If a tenant stopped paying rent during the pandemic period, they are generally still responsible for meeting the terms of their lease agreement. The landlord or property owner could negotiate a month-to month lease agreement to cover the time period during which it was difficult to move due to the “stay-at-home” order.
However, the question of whether a landlord can invoke any contingency provisions in a contract which penalizes the tenant for holding over during the pandemic require a case-by-case analysis because the final conclusion will depend upon the terms of the lease as well as other specific circumstances.
Under normal circumstances, courts in Illinois strictly interpret contracts and, in the absence of a clear intent to excuse or delay performance under certain circumstances (e.g. pursuant to a force majeure clause) a court would be reluctant to excuse or delay the obligation of a tenant to pay rent.

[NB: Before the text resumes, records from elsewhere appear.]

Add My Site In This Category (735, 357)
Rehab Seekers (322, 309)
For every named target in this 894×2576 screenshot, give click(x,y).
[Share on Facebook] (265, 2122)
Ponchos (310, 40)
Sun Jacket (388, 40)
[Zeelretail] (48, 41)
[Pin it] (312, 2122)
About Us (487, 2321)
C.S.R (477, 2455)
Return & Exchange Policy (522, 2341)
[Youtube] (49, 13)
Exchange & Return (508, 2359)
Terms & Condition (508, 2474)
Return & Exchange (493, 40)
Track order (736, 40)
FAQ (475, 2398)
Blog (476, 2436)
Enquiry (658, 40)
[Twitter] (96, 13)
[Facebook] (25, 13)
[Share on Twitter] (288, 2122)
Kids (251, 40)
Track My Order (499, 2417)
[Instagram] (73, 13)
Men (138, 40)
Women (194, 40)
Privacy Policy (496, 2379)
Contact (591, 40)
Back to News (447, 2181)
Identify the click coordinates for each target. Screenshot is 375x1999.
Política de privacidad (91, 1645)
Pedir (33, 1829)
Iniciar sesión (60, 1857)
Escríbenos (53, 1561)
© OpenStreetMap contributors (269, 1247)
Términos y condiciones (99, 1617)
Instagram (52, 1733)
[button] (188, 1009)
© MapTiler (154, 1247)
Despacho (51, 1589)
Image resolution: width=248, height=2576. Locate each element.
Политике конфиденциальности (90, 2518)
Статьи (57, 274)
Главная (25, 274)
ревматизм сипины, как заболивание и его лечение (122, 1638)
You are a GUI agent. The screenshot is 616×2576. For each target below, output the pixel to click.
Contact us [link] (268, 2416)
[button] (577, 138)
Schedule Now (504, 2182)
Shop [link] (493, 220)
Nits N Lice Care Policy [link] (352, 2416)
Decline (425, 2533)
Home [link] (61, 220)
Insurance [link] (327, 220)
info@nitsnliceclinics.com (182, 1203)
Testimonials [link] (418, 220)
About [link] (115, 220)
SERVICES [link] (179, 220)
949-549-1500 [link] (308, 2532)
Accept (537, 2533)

If the lease contains a force majeure clause that includes an epidemic or pandemic among covered hazards, that may support a tenant’s argument that they could be excused from their contractual obligations from any holding over penalties in the lease.
The term force majeure is understood to encompass acts of nature (e.g. floods or tornadoes), and acts of man (e.g. war). In the context of a legal contract, a force majeure clause addresses circumstances in which contractual performance becomes either impossible or impracticable because of events that could not have been foreseen.
Force majeure clauses generally do not provide for termination of an agreement. However, they may suspend a party’s obligation to perform under the agreement (usually only for the duration of the force majeure event). The language of the specific force majeure provision is the key factor in determining whether the clause will apply in the current pandemic situation.
In some contracts, the provisions may expressly exclude pandemics or global health crises from the application of the force majeure clause, while others expressly include such health events, and others are silent on the issue. Landlords and property managers should review their lease agreements with legal counsel to determine if there is a force majeure clause and how it may impact their ability to enforce the terms of the lease when the declared state of disaster ends.
Even if a lease or other real estate contract does not contain a force majeure clause, there is another legal theory that has been recognized in Illinois which may allow courts to excuse obligations of tenants (or other parties to a real estate contract). That is the “doctrine of commercial frustration.”
The doctrine might be employed to argue that a contract is unenforceable if a party’s performance under the contract is rendered meaningless due to an unforeseen set of circumstances. A party who seeks to excuse performance under the doctrine must satisfy a two-part test: (1) the event that has caused the commercial frustration must not have been reasonably foreseeable; and (2) the value of the parties’ performance must be totally, or nearly totally, destroyed by the intervening event.
In applying the test, a court will consider many factors including whether the purpose of the contract (and any penalty clause for holding over) was destroyed as result of COVID-19.
Housing providers seeking to enforce the terms of a lease agreement, including a penalty clause, should consult with their attorneys.